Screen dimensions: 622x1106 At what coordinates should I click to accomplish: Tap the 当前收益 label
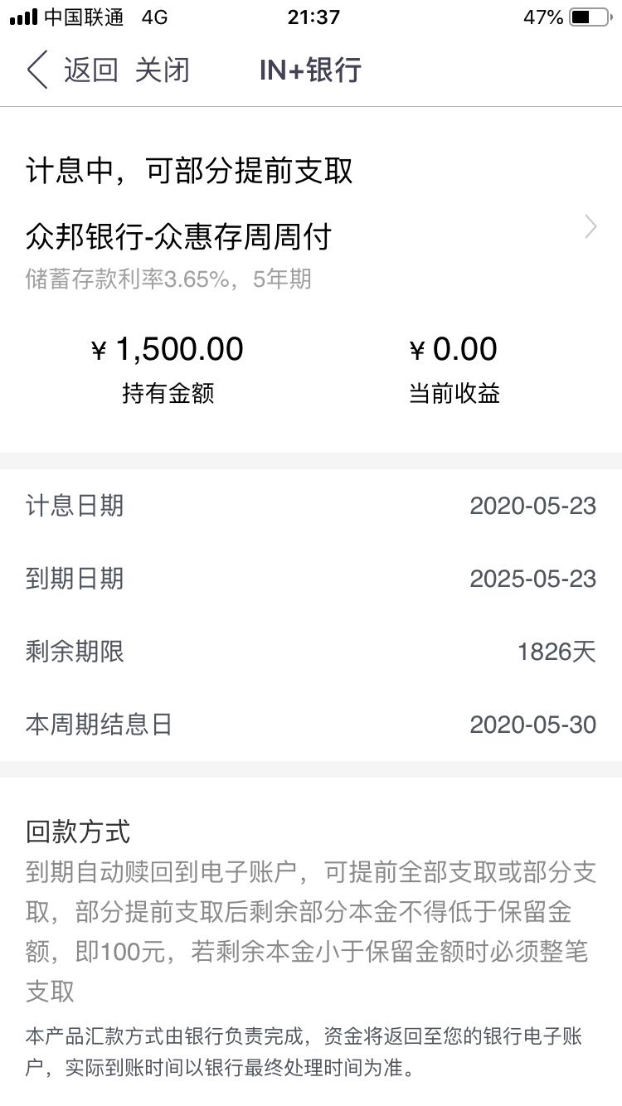coord(454,393)

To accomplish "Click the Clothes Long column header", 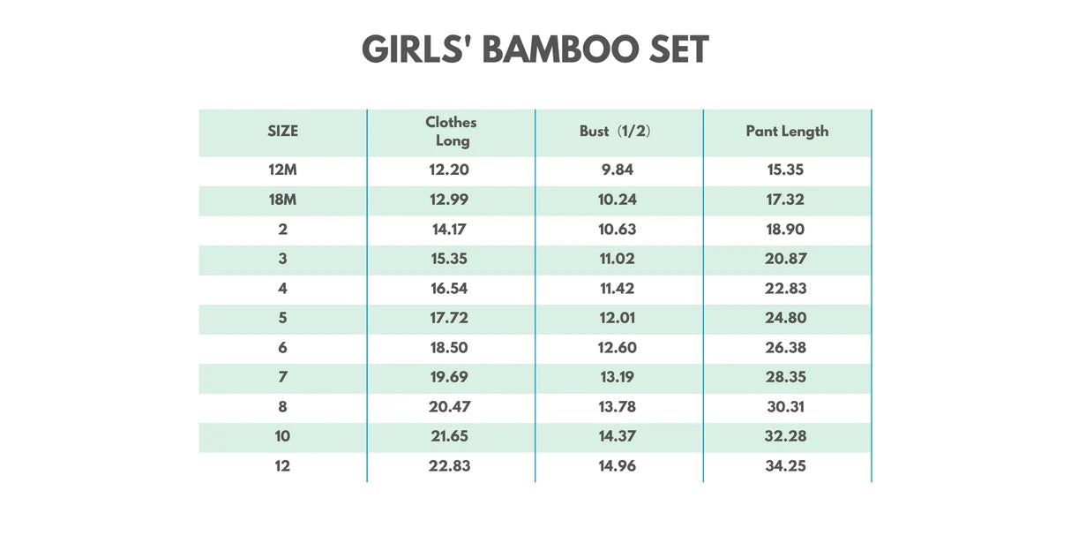I will click(x=451, y=132).
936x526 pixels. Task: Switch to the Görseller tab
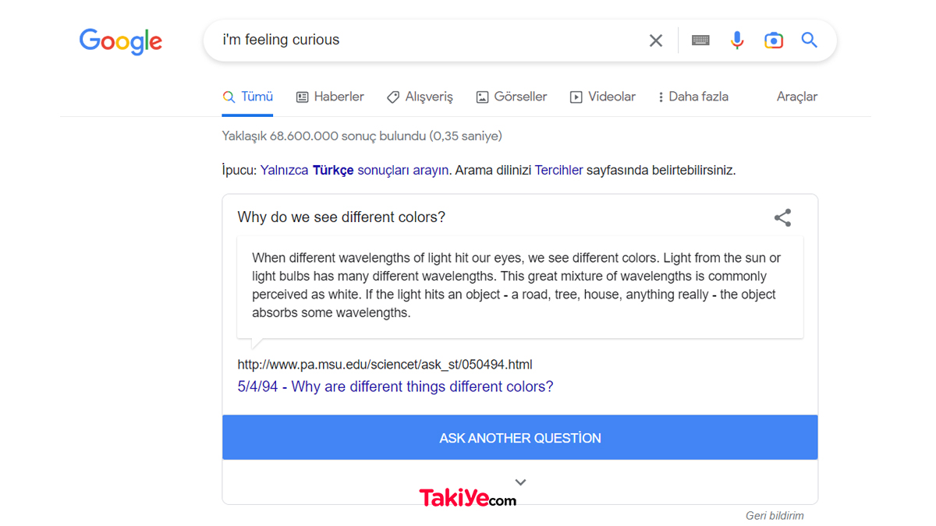(512, 97)
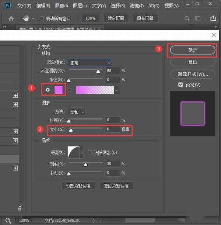Click the 确定 button to confirm
This screenshot has width=221, height=225.
tap(192, 51)
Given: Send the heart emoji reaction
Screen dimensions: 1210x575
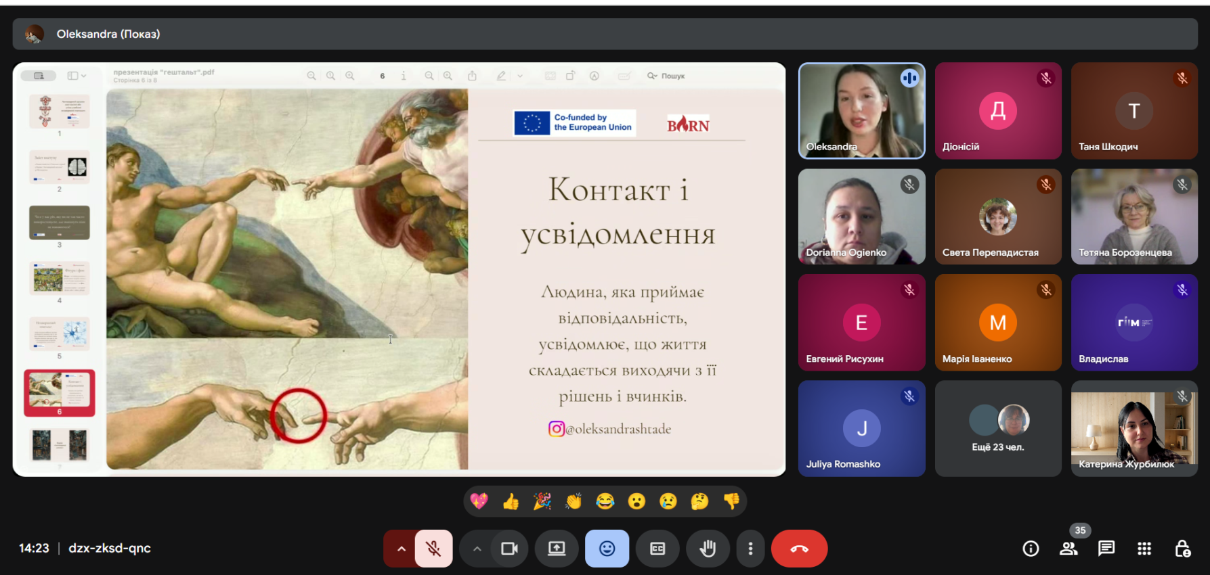Looking at the screenshot, I should coord(479,501).
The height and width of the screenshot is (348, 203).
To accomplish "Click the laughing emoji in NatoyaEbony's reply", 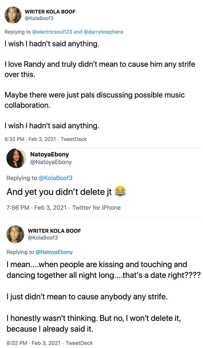I will tap(119, 192).
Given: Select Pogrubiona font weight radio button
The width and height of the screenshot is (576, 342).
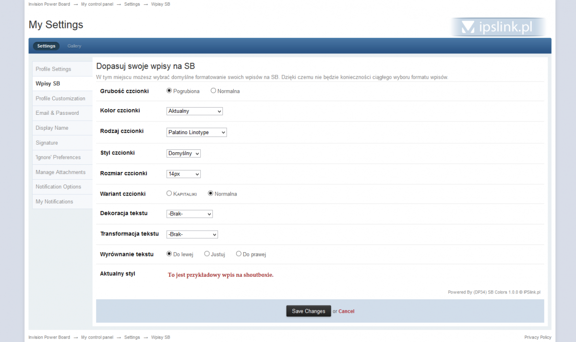Looking at the screenshot, I should pos(169,91).
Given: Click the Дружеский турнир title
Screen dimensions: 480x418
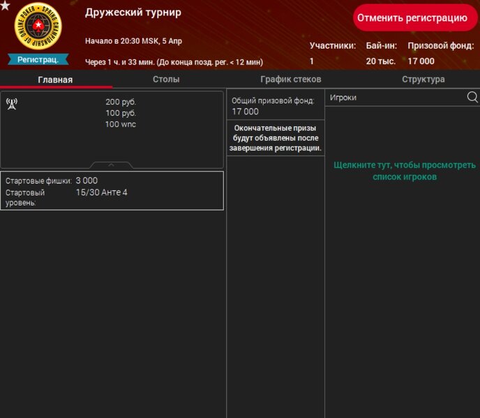Looking at the screenshot, I should pyautogui.click(x=133, y=13).
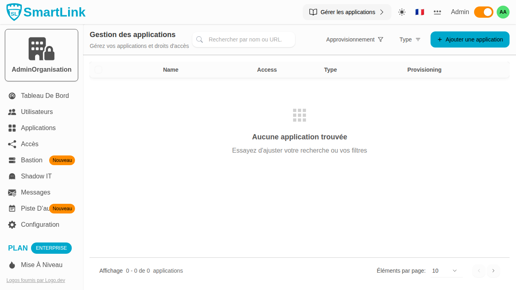The width and height of the screenshot is (516, 290).
Task: Change language via the French flag
Action: pyautogui.click(x=420, y=12)
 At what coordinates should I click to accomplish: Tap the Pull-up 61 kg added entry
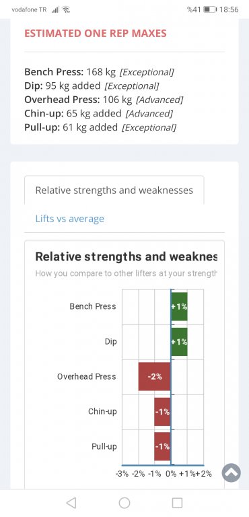(100, 127)
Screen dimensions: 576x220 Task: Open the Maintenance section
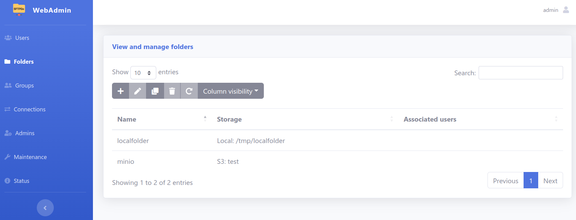coord(30,157)
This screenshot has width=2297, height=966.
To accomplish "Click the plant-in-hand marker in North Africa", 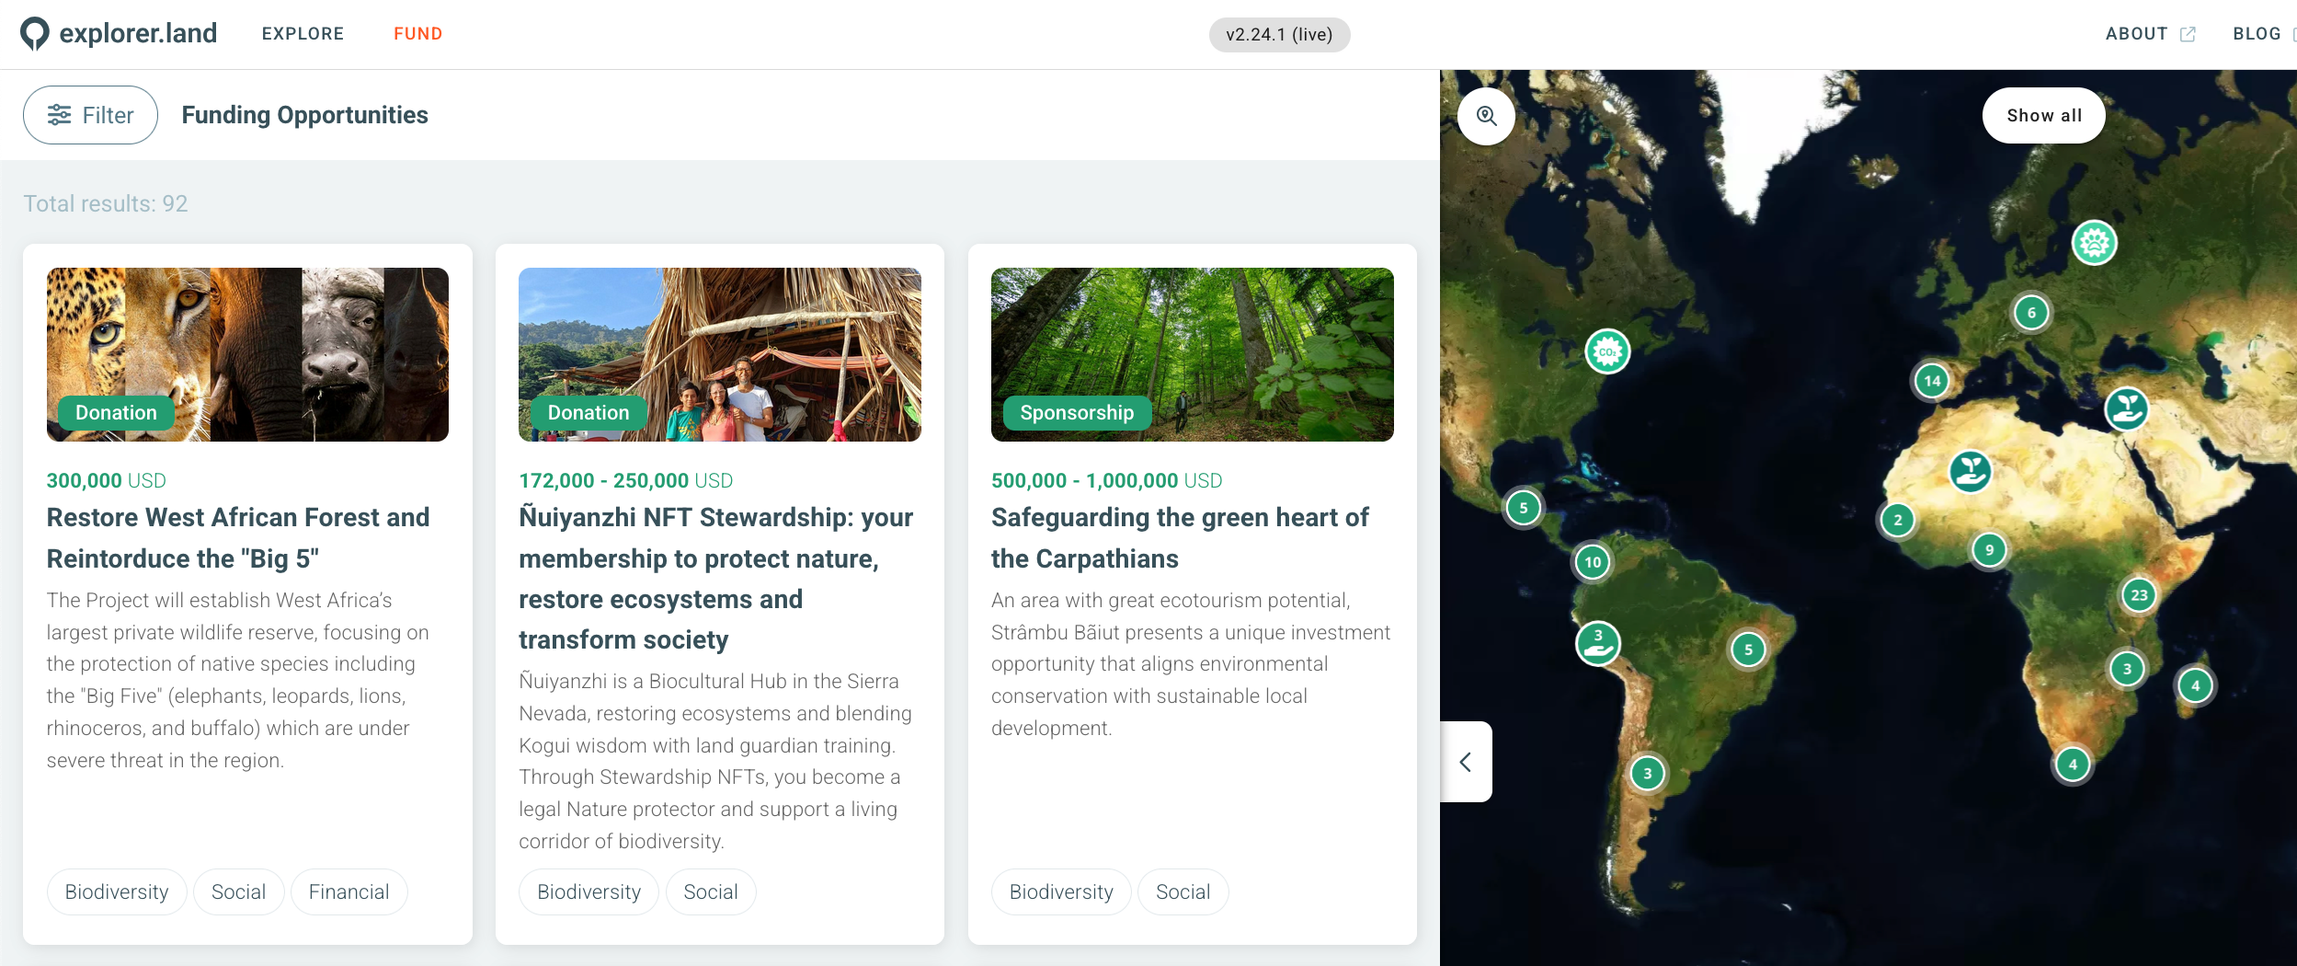I will 1971,472.
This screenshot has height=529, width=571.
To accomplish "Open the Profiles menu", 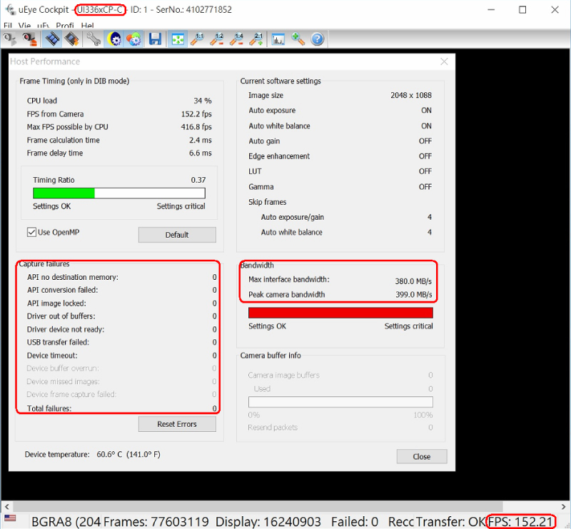I will click(64, 26).
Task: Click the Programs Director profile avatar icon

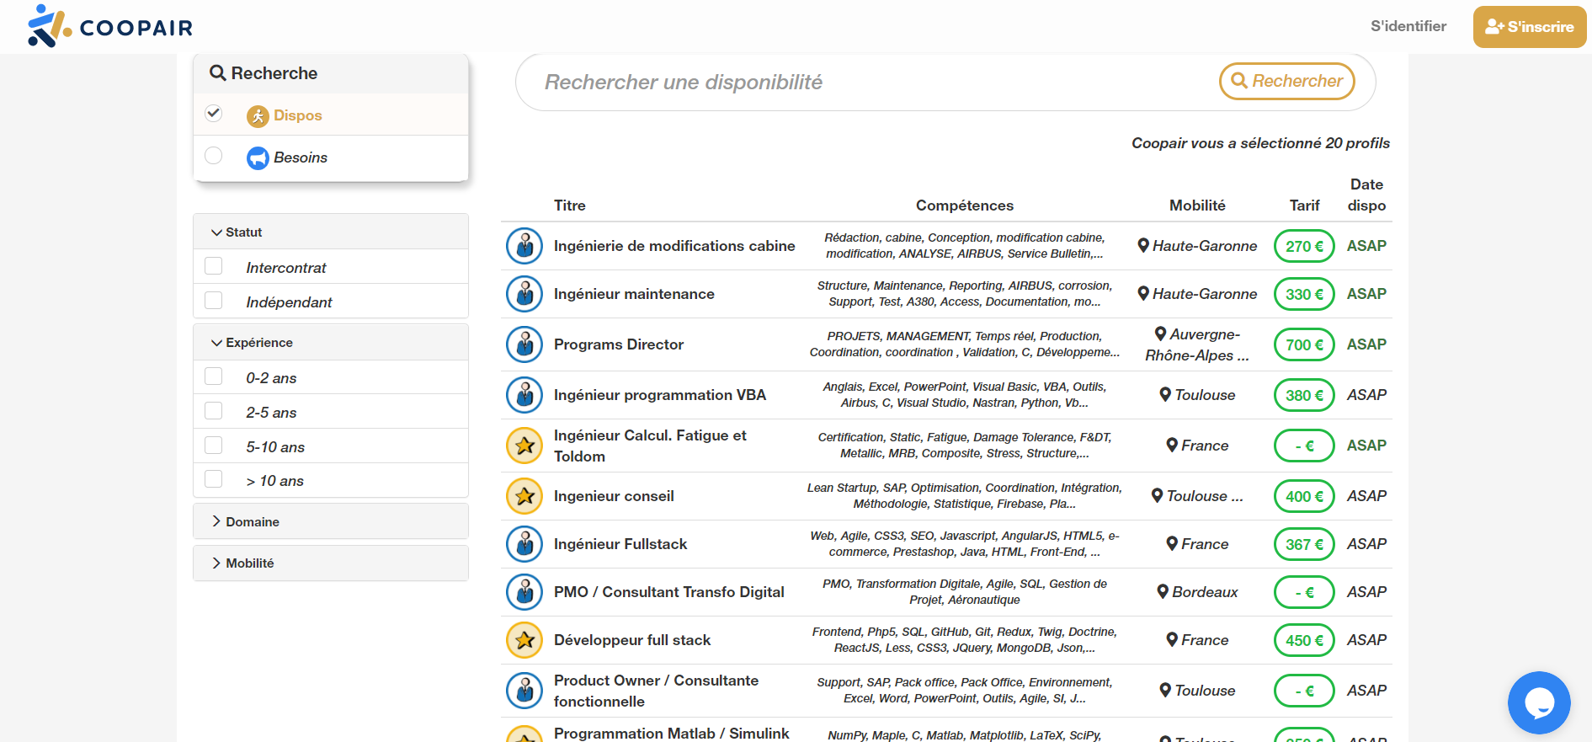Action: point(524,344)
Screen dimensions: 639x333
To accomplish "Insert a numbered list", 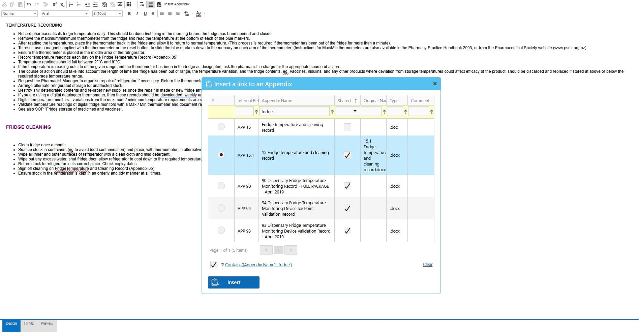I will click(71, 4).
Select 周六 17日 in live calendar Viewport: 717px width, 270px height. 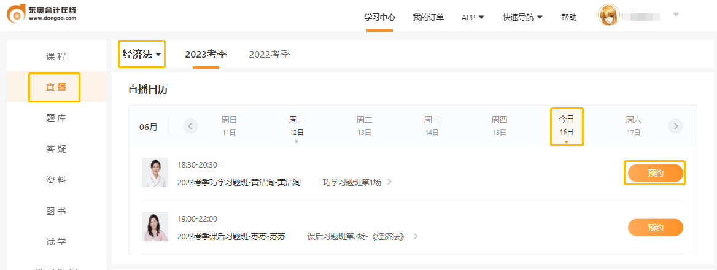(634, 126)
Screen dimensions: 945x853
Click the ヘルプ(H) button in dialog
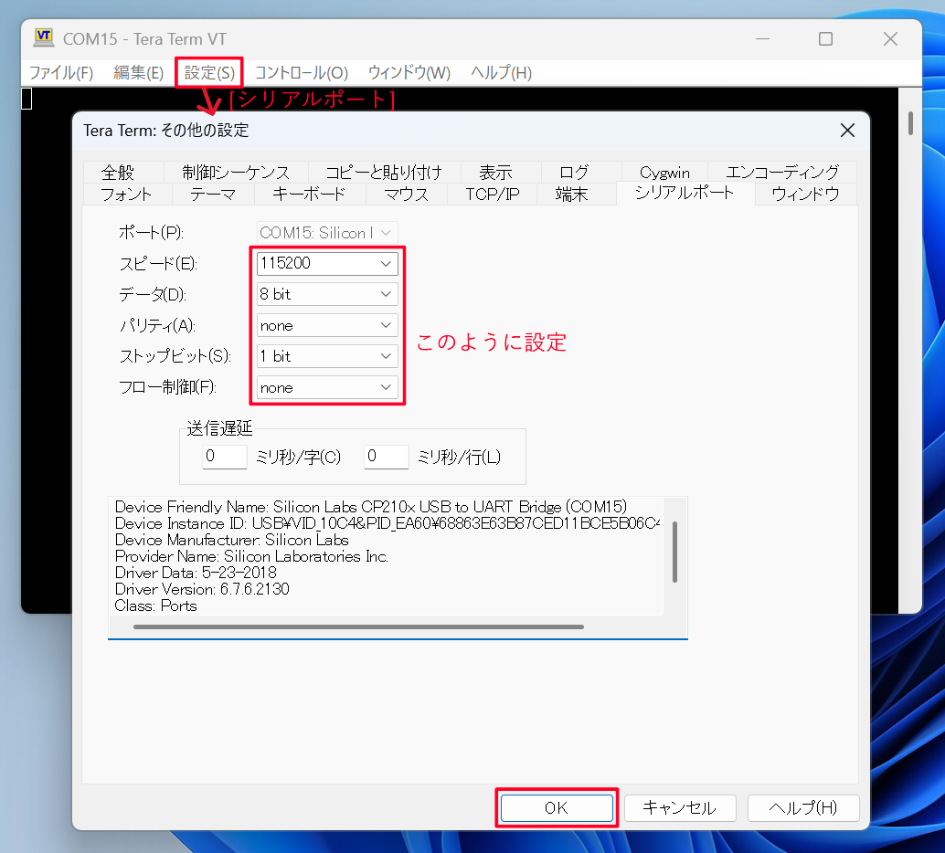pyautogui.click(x=802, y=808)
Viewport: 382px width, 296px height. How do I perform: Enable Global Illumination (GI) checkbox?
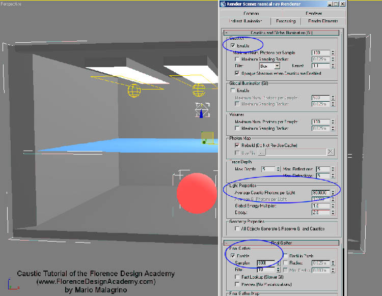point(233,91)
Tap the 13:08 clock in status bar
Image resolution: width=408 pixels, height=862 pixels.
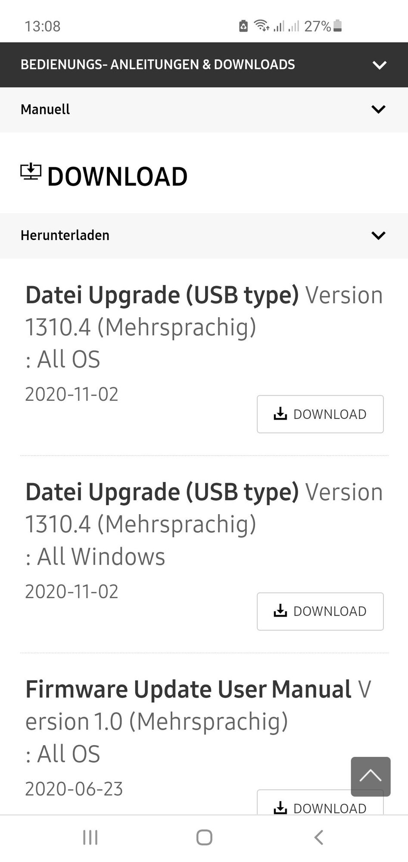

════════

# [TASK TO COMPLETE]
Reproduce verbatim the lines starting with the line containing "Screen dimensions: 945x853" and going on through the end of the records, omitting the pictures.

# [SOLUTION TO THIS PROBLEM]
Screen dimensions: 945x853
Click the ヘルプ(H) button in dialog
pyautogui.click(x=802, y=808)
Viewport: 382px width, 296px height. How do I perform: Enable Global Illumination (GI) checkbox?
point(233,91)
Tap the 13:08 clock in status bar
Image resolution: width=408 pixels, height=862 pixels.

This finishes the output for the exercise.